Panorama by H. G. Adler Read Free Book Online Page B

Book: Panorama by H. G. Adler Read Free Book Online
Authors: H. G. Adler
He holds on tight to his mother when he leaves the house with her, sensing how warm it is next to her, when suddenly he senses nothing and feels as if he didn’t exist. Perhaps that’s what it’s like, being dead, as if looking down at himself, entirely separate and other, and he feels sorry for this Josef, who is always walking around hanging on to someone, this Josef down there below him. A different Josef has to always do as he’s told, go to school, wash his hands, a Josef who is always afraid and isn’t brave like Bubi, who sits atop a real horse that slowly goes around in a circle as it pulls the carousel, Josef trusting the artificial horses of the carousel, those that are dead, while Bubi rides proudly on a living horse. The Josef above pities the Josef below, but the one above is not really there, he is nothing and thinks nothing, though he is alive and is much more magnificent than the real Josef and better than him and all the children in the class.
    In class there is a poor refugee from Galicia named Chaim Eiberheit, whom all the kids dislike, Eiberheit being completely poor, though there’s no reason for him to be so filthy, or so say all the mothers, as well as Fräulein Reimann, though he does live in the worst house in the neighborhood, a building where many poor people live whom no one wants anything to do with, Hugo Treml saying of the house, “It’s full with broken windows.” But the teacher says, “No, Treml, you mean ‘full of,’ not ‘full with,’ nor is ‘fullof’ even right in this instance.” Meanwhile Eiberheit sits on the last bench alone, because no child can stand to sit next to him, not because he’s a refugee but because his mother never cleaned him up and he has dirty ears, once having had a genuine case of lice in his hair, even though it never bothered Eiberheit.

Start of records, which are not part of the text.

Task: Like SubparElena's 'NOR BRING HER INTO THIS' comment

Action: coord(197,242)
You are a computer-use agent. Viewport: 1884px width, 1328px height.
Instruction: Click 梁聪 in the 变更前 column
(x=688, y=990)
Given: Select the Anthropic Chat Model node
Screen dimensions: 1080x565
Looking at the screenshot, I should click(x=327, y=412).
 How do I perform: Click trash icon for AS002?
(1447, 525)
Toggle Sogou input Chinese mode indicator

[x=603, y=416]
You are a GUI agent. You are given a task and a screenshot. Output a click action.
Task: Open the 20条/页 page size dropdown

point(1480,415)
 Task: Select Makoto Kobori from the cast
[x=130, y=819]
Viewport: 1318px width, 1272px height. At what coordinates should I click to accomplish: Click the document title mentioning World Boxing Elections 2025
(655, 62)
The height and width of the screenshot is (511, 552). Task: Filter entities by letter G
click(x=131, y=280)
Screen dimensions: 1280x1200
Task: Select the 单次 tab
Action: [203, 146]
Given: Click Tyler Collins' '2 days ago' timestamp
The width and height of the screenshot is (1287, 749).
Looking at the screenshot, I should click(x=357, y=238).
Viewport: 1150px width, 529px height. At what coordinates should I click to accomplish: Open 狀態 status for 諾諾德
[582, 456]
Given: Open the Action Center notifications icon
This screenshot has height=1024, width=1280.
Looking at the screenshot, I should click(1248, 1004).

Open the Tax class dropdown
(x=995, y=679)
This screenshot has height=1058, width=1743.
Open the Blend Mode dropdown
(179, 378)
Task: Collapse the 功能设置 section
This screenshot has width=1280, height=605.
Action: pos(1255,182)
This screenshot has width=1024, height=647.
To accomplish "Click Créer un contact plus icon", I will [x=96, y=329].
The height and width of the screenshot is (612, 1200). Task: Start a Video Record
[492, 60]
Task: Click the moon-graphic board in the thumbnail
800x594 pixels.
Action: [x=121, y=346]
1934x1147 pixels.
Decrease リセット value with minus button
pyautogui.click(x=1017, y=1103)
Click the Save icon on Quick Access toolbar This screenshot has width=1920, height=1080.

One time Frau Eiberheit came to school, waiting until recess, when Fräulein Reimann was still in the classroom, to whom Frau Eiberheit handed a large slice of bread covered with lard, which she just wanted to pass on to Chaim, though the teacher was anxious to speak with her. “It’s good that you’re here, Frau Eiberheit. But you must know this is not allowed.” Indeed, Frau Eiberheit begs her pardon, she doesn’t want to be a bother, but the boy had simply forgotten his lunch and he shouldn’t go hungry, and Frau Eiberheit makes a move to go, but the teacher yells, “Frau Eiberheit, listen to me! You must …” Frau Eiberheit doesn’t let her get out another word, even though all she wants to say is that Frau Eiberheit has to bathe Chaim and comb his hair, but Frau Eiberheit has already left the classroom, and the teacher can only shrug her shoulders. And yet Eiberheit remains as filthy as ever, nor does it matter to him, for he’s happy to sit alone on the last bench, making faces and laughing whenever anyone turns around to him, which the teacher has forbidden them to do. “No turning around. That’s rude. How many times must I tell you?” But Eiberheit says to her, “Pieposberger and Flamminger are also refugees, and yet they never get into trouble. Why don’t you make an example of them?”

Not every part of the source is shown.